What attracted you to the Amalfi Coast?
It was never my plan to live in Italy. I was only going to stay for a summer to learn the language and then go back to London, but I was having too much fun to leave at the end of the summer. Then of course I met Carlo, fell in love…and here I still am!
I chose Positano because I already knew it. I had been coming on holiday here with a schoolfriend since I was 12, and from the age of 18 to 22 I lived on and off in Positano with my boyfriend. I already had quite a network of friends in town, so it was the obvious choice really.
So was there a particular moment when Italy started to really feel like 'home'?
Honestly, I think Positano has always felt like home. I've always felt comfortable here and I think having been around since I was little, having childhood memories here helps. Although I have never stopped thinking of England as home either, I love going back to visit and actually dream about living there again one day!

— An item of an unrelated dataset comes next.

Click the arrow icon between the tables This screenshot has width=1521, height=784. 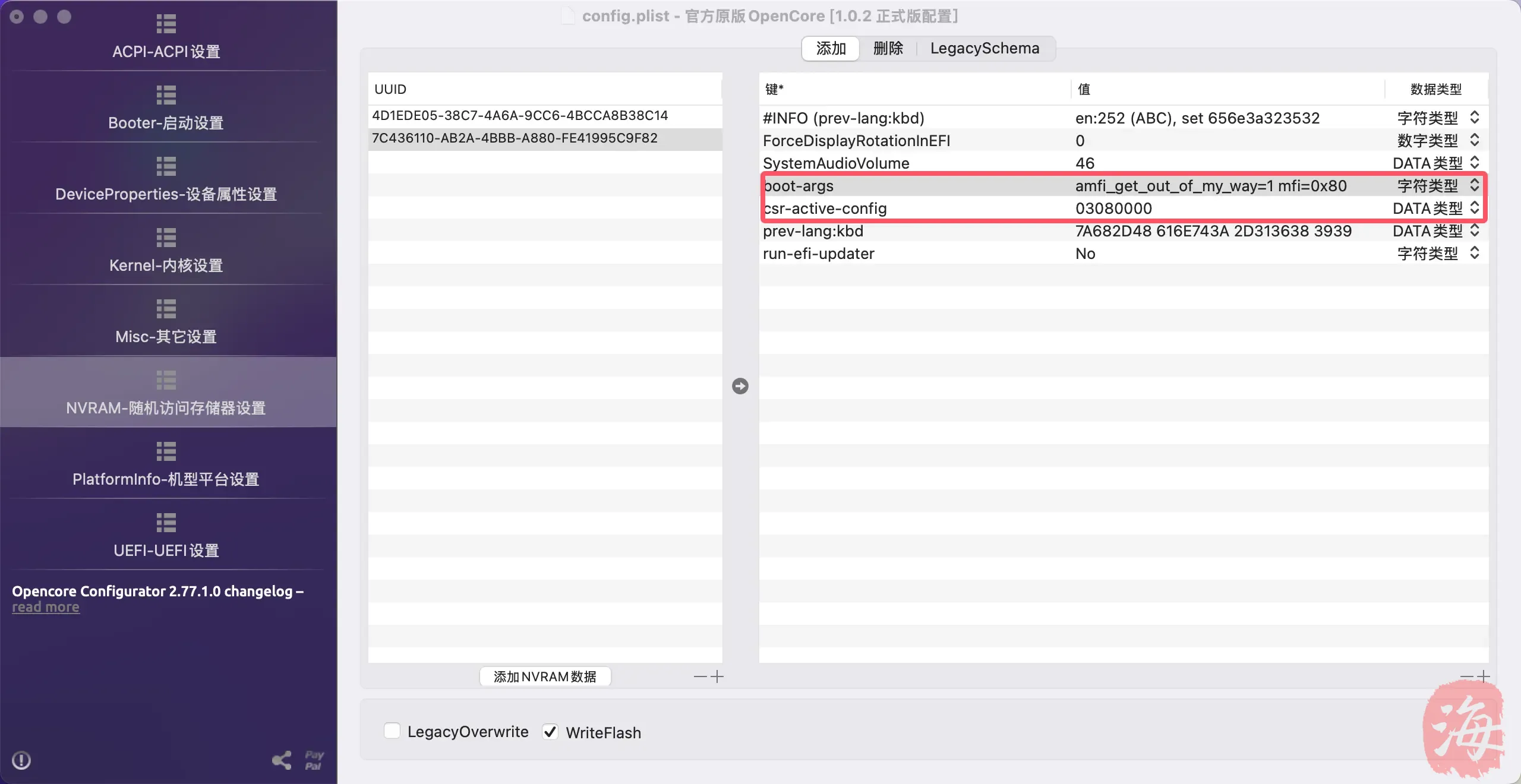coord(740,386)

Looking at some of the photos on your blog, it seems like you have the true 'dolce vita' lifestyle. Are there any not so idyllic aspects?

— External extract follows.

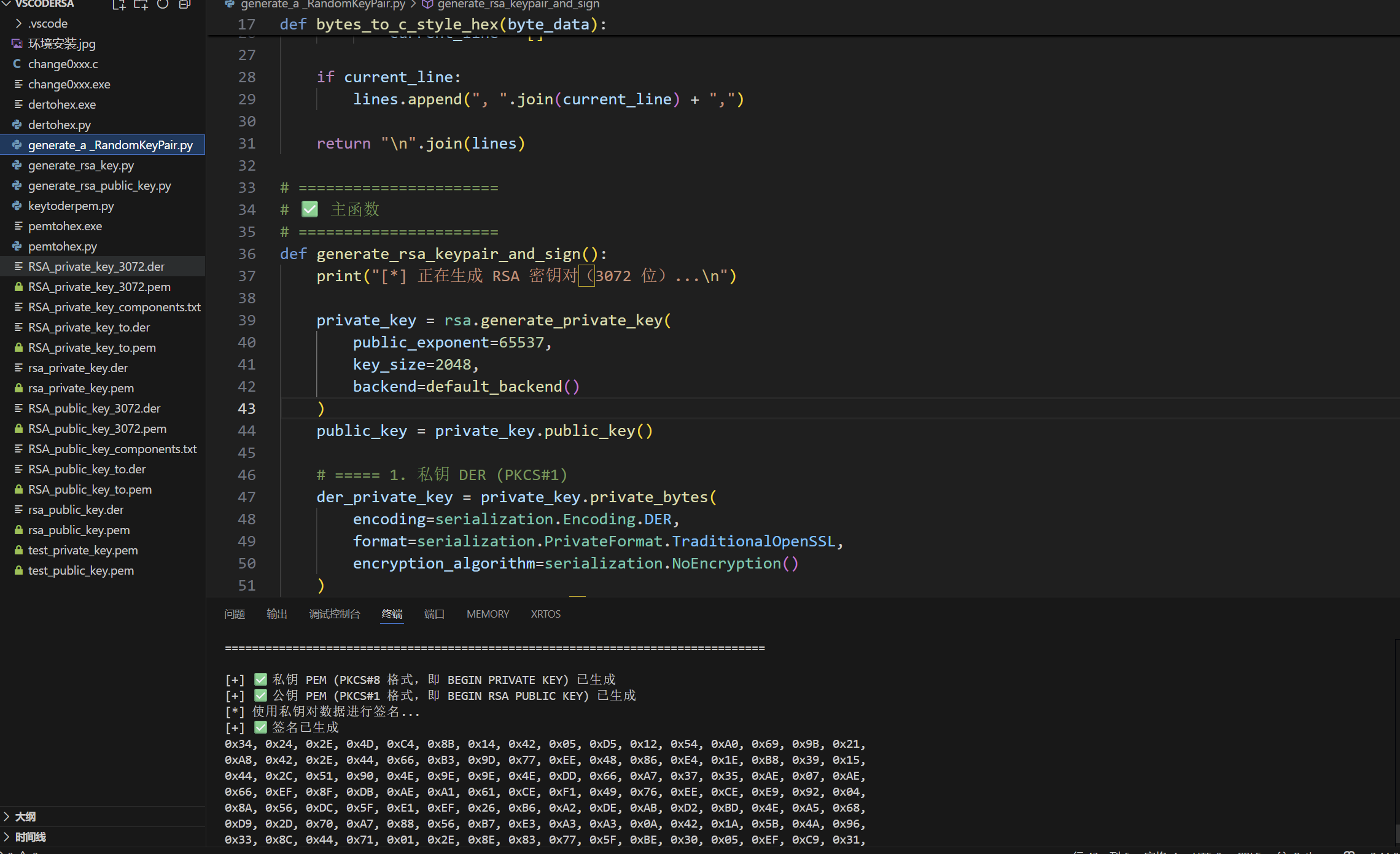Collapse all folders in explorer
This screenshot has width=1400, height=854.
(x=184, y=5)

Oh yes, but I get in trouble if I blog about the bad stuff! In the summer you tend to get fed up with tourists everywhere and then in the winter you get fed up of everything being closed and nobody being around. It is also a very small town and there is far too much small town gossip for my liking.

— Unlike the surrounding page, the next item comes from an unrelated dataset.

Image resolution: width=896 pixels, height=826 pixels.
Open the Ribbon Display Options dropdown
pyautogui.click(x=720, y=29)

Most people only know the Amalfi coast as a holiday destination. What is it like once the tourist season is over?
Positano is totally different in the winter. The majority of shops, hotels and restaurants close down from the beginning of November until Easter. The beach is empty, the boats vanish and from January to March a lot of the locals go travelling, so it really becomes a ghost town.
In January or February there is often snow on the mountain tops and it feels really cold. Although it might not get much lower than eight degrees celsius, it feels colder because it is so humid. Clothes feel damp when you get dressed, a lot of places don't have central heating and it can rain heavily for days on end.
Working as a makeup artist, have you noticed many differences between English and Italian fashions?
Yes, English brides tend to want a very simple, natural look for their wedding while Italians go for a much stronger make-up look. English wedding guests dress much more colourfully, the women with those funny fascinators on their heads and flowery dresses, whereas the Italians go for all out glamour – dressing up to the nines – but mainly in black.
Would you recommend Positano as a good place to bring up a family?
It depends what you are looking for. It is a very safe place and I think it is amazing that kids in Positano have the freedom to run around the beach and take the bus home alone at an early age, something that is virtually impossible in most other places.
But my daughter longs for a bicycle and rollerskates, she gasps when she sees a patch of grass and is beyond excited when she sees a play park. I think the education system here is incredibly old-fashioned too: school six days a week, no half-terms, and so much homework that there is never any time to play or have a weekend away with the family.
After 15 years living in Italy, are there any aspects of Italian life that still frustrate you or that you just don't understand?
You know what frustrates me? The driving. I take my daughter to school in Sorrento so I spend two hours a day on the coast road taking her there and back, and the standard of driving is just shocking.
I can't figure out how they all manage to stay alive. People have no respect for traffic lights, pedestrian crossings, signalling. They push, shove, cut you up, don't wait their turn, drive either three mph or 300 mph, but never in between, and generally leave me screaming in frustration every single day.